Mrs Stonehouse led him into the room at the end of the hall. It was bright, very bright. The young man thought it might look better through sunglasses. The walls were yellow, the ceiling was yellow and the cupboards were yellow, bright yellow. It was like walking into the inside of a lemon. And there were, indeed, several lemons in the kitchen. And oranges and apples and bunches of grapes. All stencilled over the walls and the cupboards.

'It's... er... brilliant,' he said. He was trying to say that it was bright without saying how horrible he thought it was. But Mrs Stonehouse thought that he meant that it was very clever and she was pleased. She liked her work to be admired.

The young man looked round the room. Something was wrong.

'Excuse me,' he asked, 'where is the fridge?'

Mrs Stonehouse laughed again. 'It's here,' she said, opening a cupboard door. 'And the freezer is hidden here.'

The young man could not understand why anyone would want to hide a fridge or a freezer. He wondered where Mrs Stonehouse had hidden the cooker. What a strange kitchen this was, he thought. The only thing he recognised was the sink. It was a big old-fashioned white sink like his grandmother had at her farm. He wondered why Mrs Stonehouse did not have a nice new sink like his mother.

'It's a big sink,' he said.

'Yes,' Mrs Stonehouse replied. 'It's wonderful. I've been wanting a sink like this for years. It's a copy of an antique sink you know. They're very fashionable at the moment.'

'Oh,' said the young man. He felt more and more confused.

'And the cooker?' he asked. He couldn't see how you could hide a cooker in a cupboard, but in this house anything seemed possible.

'Oh, we don't have a cooker.' Mrs Stonehouse smiled. 'We'd never use it anyway. But here's the electric kettle and here's the sandwich-making machine, and this is the microwave.'

'I see,' said the young man. 'Do they live on sandwiches?' he wondered. 'But where do you cook?' He could see a shelf of big colourful cookery books on one wall.

'The poor boy,' thought Mrs Stonehouse. 'I suppose that in his country they don't have very much. I suppose that the women stay at home and cook simple food like they did here in England before I was born. I expect that he feels that he's very lucky to be able to stay in a house like this.'

'Oh, I don't cook.' She laughed. 'We're a very modern family. We don't waste our time on things like that and I've never been one for cookery. I love reading cookery books, of course,' she added. 'But that's different.'

The young man was now very confused. Mrs Stonehouse opened the freezer. 'Here,' she said. 'Everything you could want.'

The freezer was taller than the young man. Inside were boxes and boxes of frozen pizzas and ready-cooked meals. They filled all the shelves.
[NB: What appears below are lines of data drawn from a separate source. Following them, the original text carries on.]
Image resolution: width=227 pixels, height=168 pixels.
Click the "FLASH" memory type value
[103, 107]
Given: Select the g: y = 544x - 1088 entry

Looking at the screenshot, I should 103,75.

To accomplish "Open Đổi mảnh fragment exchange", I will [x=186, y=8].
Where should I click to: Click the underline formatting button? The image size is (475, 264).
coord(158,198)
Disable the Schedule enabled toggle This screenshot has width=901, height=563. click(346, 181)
'You can help yourself to any of the packets. You just open the packet and put it into the microwave,' said Mrs Stonehouse. 'Nothing could be easier.'

The young man was still very puzzled. In his country he sometimes had pizzas with friends after going to the cinema. But they never had pizza at home, only in pizza restaurants. 'But when do you have dinner?' he asked.
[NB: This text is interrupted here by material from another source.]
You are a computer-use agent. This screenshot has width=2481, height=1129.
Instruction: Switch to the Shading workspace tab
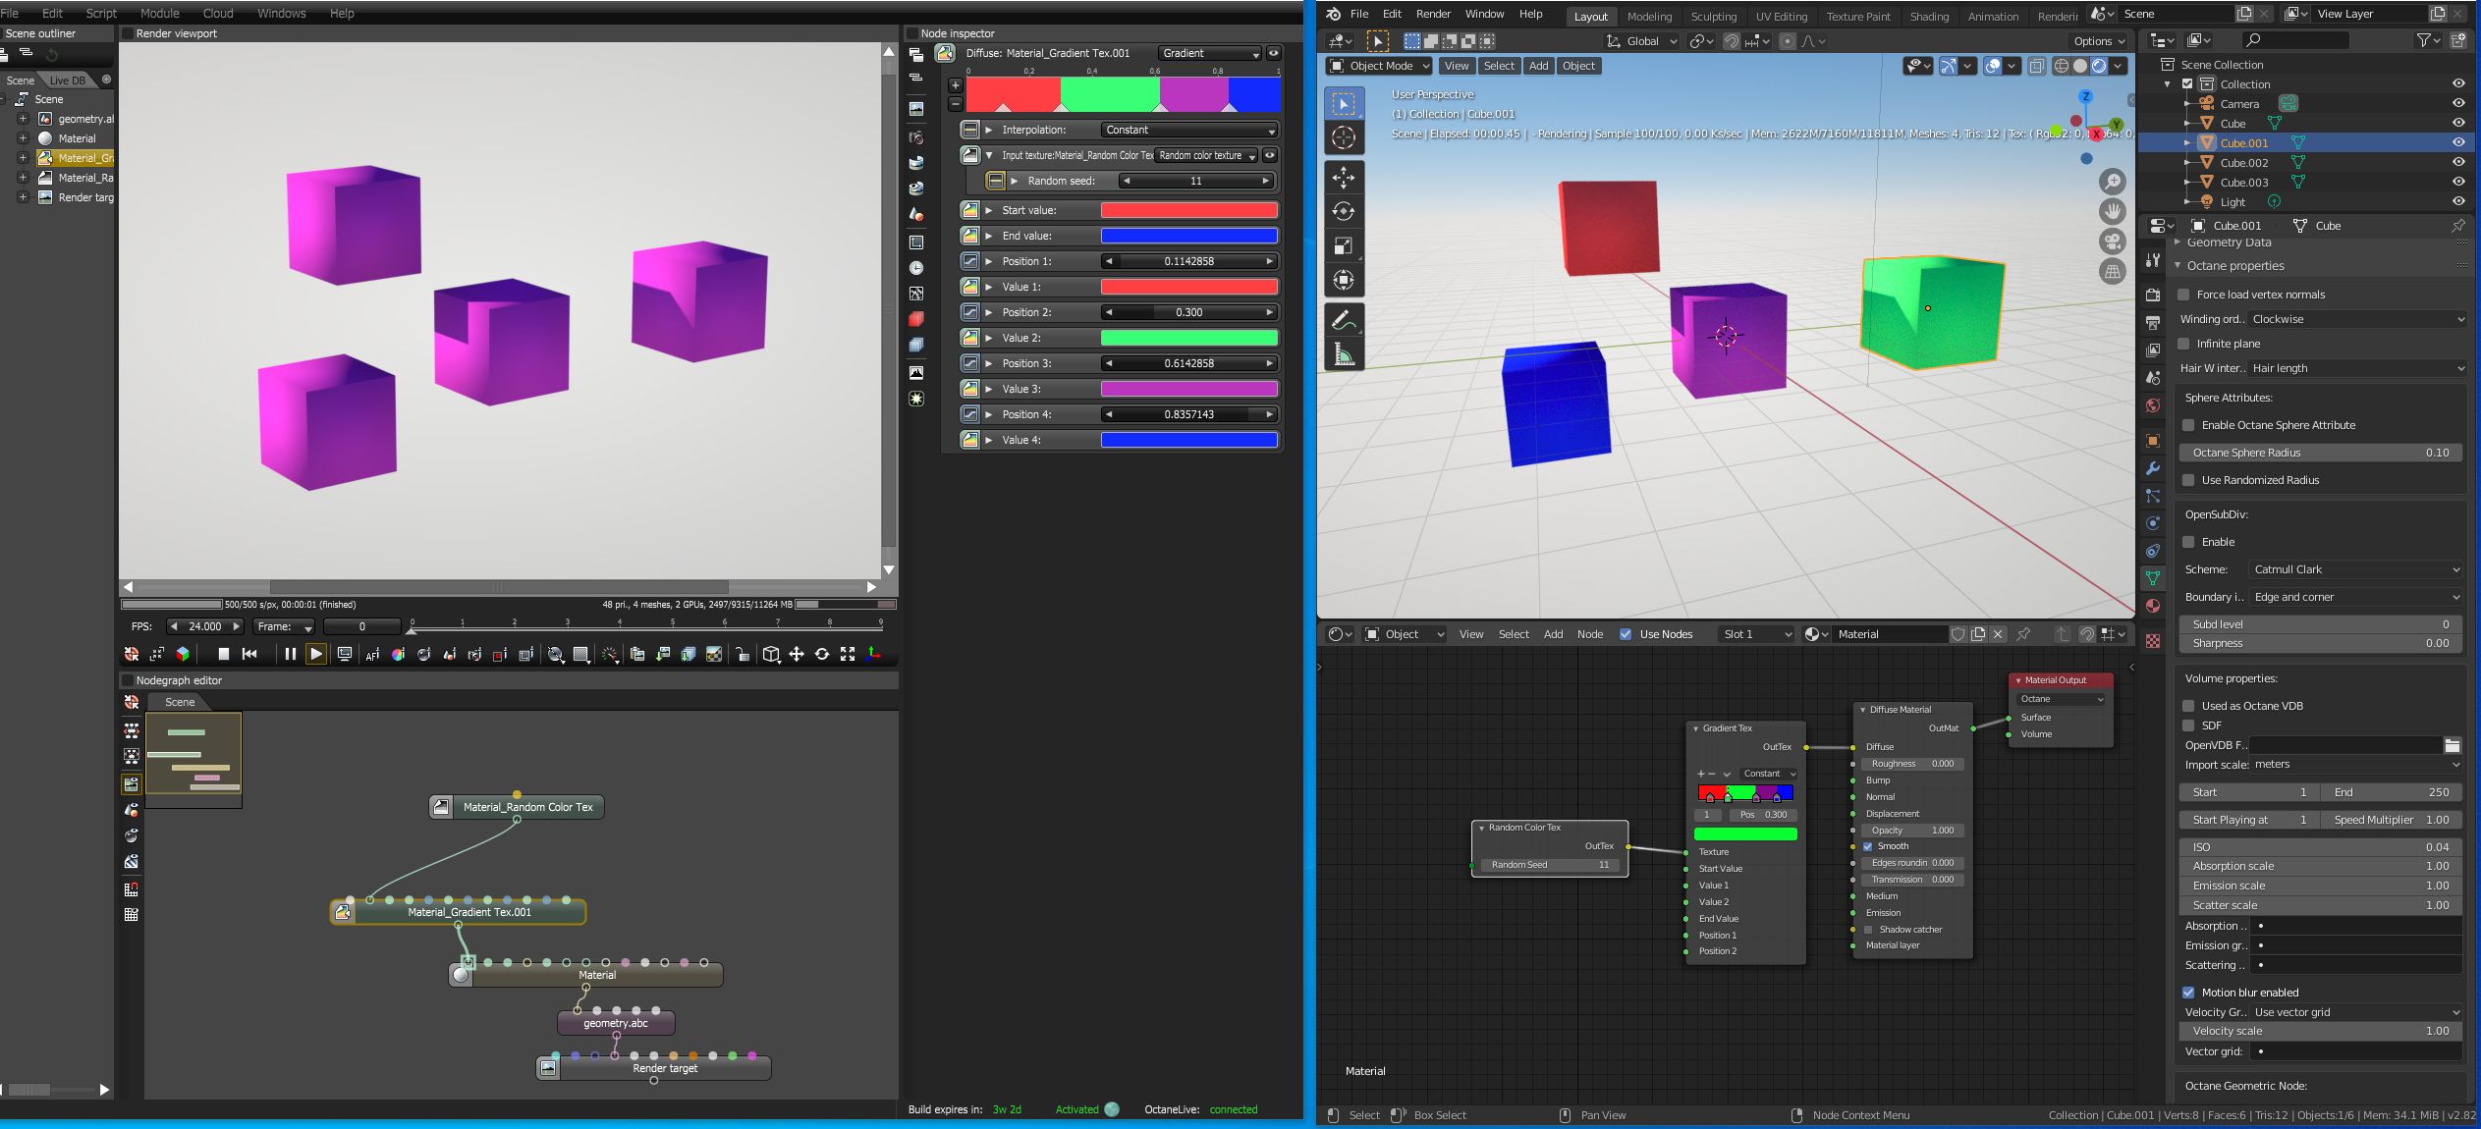1928,16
'We don't have dinner,' she said. 'As I said, we all just help ourselves. I eat when I get back from my aerobics class and the kids grab something to eat when they get back from school before they go out. Though sometimes, like today, they go straight from school to their friends' houses. And Harry, that's my husband, he eats at different times. It depends whether he's working late or at the pub. We're a very independent family.'

'I was right,' she thought. 'In his country it must be very different. He's never been in a home like this.' She felt sorry for him.

'Her husband works late and goes by himself to the pub and her children go to their friends' houses. She must be very lonely,' thought the young man. 'That is why she doesn't cook proper meals.' He felt sorry for her.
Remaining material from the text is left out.